The Iraqi foreign ministry has said on its website that “the protection of President al-Bashir is guaranteed one hundred percent,” adding that the same applied to all summit participants.

Iraq is not a signatory to the ICC’s founding Rome Statute, according to a copy of the treaty posted on the U.N.’s website.

Thursday’s meeting of leaders from the 22-member Arab League is the first in the Iraqi capital since now-executed dictator Saddam Hussein’s 1990 invasion of Kuwait.

Bashir, who has since made several visits abroad, especially to other African states, leaves as diplomats from Sudan and South Sudan work to avert war after border clashes this week sparked international fears of a wider conflict.

Sudanese warplanes on Tuesday launched fresh air raids on oil-rich areas of South Sudan, a Southern official said, threatening a tentative rapprochement despite international calls for calm.

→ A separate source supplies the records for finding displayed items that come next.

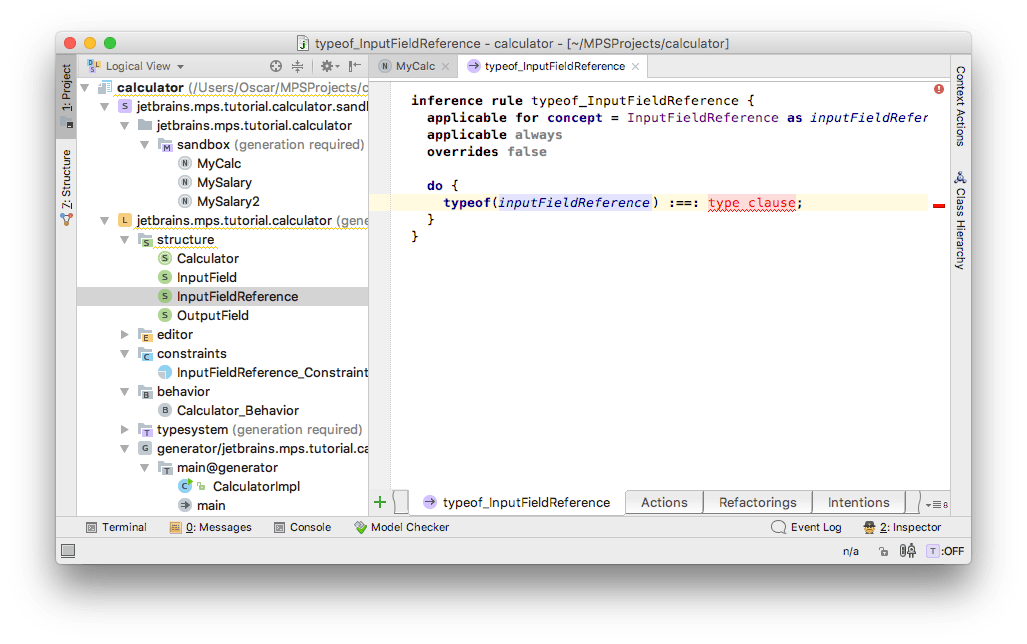The height and width of the screenshot is (644, 1027).
Task: Toggle the T:OFF status bar indicator
Action: (x=944, y=550)
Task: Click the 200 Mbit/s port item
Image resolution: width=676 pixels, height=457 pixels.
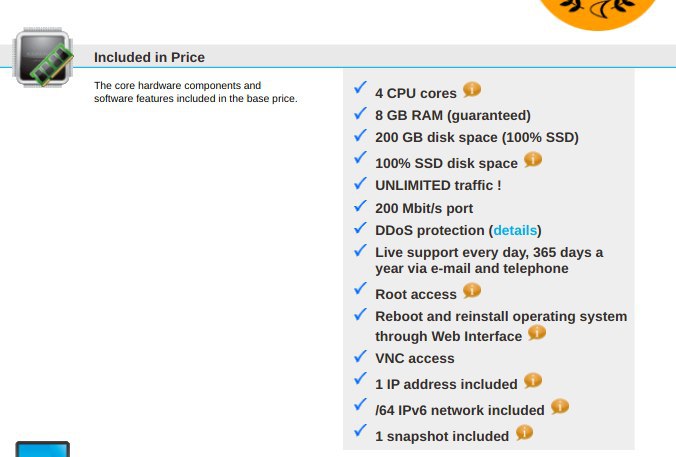Action: pyautogui.click(x=424, y=208)
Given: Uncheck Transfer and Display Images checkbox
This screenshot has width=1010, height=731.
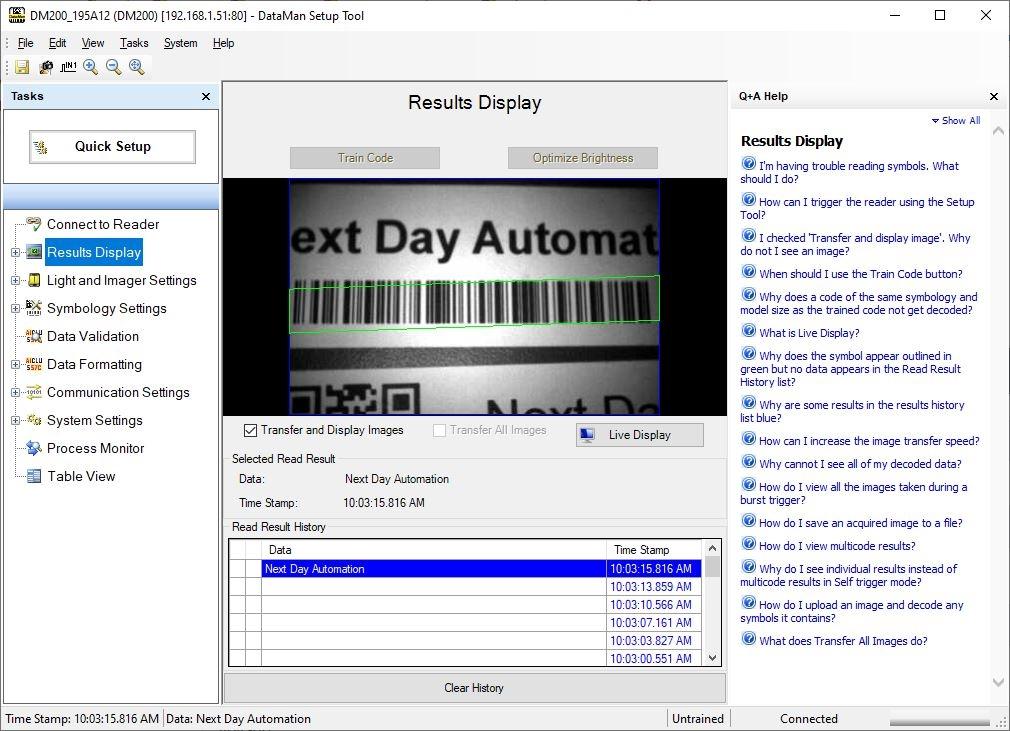Looking at the screenshot, I should (250, 430).
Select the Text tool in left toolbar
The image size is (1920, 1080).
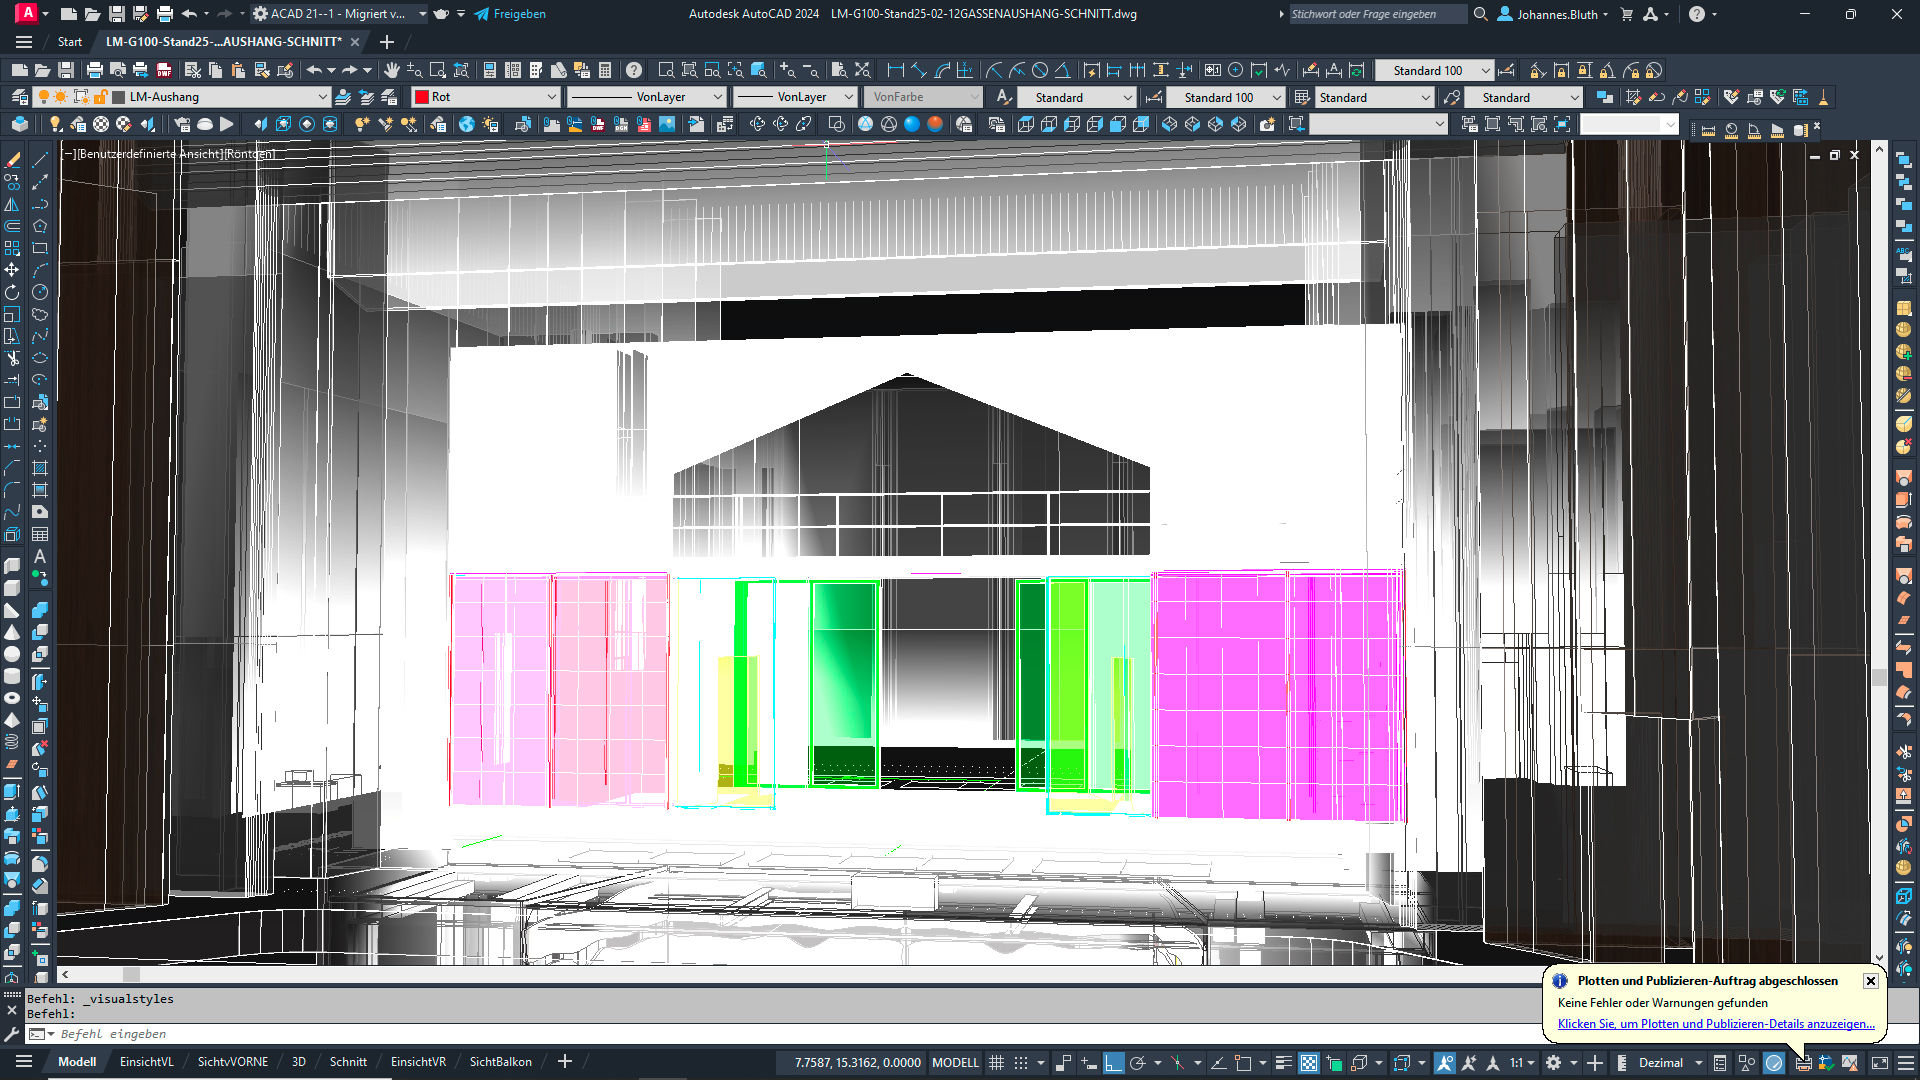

Earlier, Sudan suspended an April 3 summit between President Omar al-Bashir and his southern counterpart Salva Kiir in Juba following border clashes on Monday, although Southern officials later said the invitation still stood.

“After a day of attacks by air and ground troops on Monday, this morning we heard the Antonov (aircraft) return, and dropped two bombs,” said Gideon Gatpan, information minister for South Sudan’s Unity state.

He believed the air strikes had targeted oilfields but there was no apparent damage.

Sudanese foreign ministry spokesman al-Obeid Meruh said the bombing was Khartoum’s response to an attack launched by the South with heavy weapons on an oilfield “inside Sudanese territory.”

Kiir, however, said northern bombers and ground troops had struck first on Monday, moving into Unity State before Juba's troops fought back and took the Heglig oil hub.

The Sudanese army said calm had returned on Tuesday and northern troops were “fully in control of the Heglig area.”

A statement from the 15-member United Nations Security Council called on both sides to end the violence, to exercise “maximum restraint” and do nothing to undermine security in the region.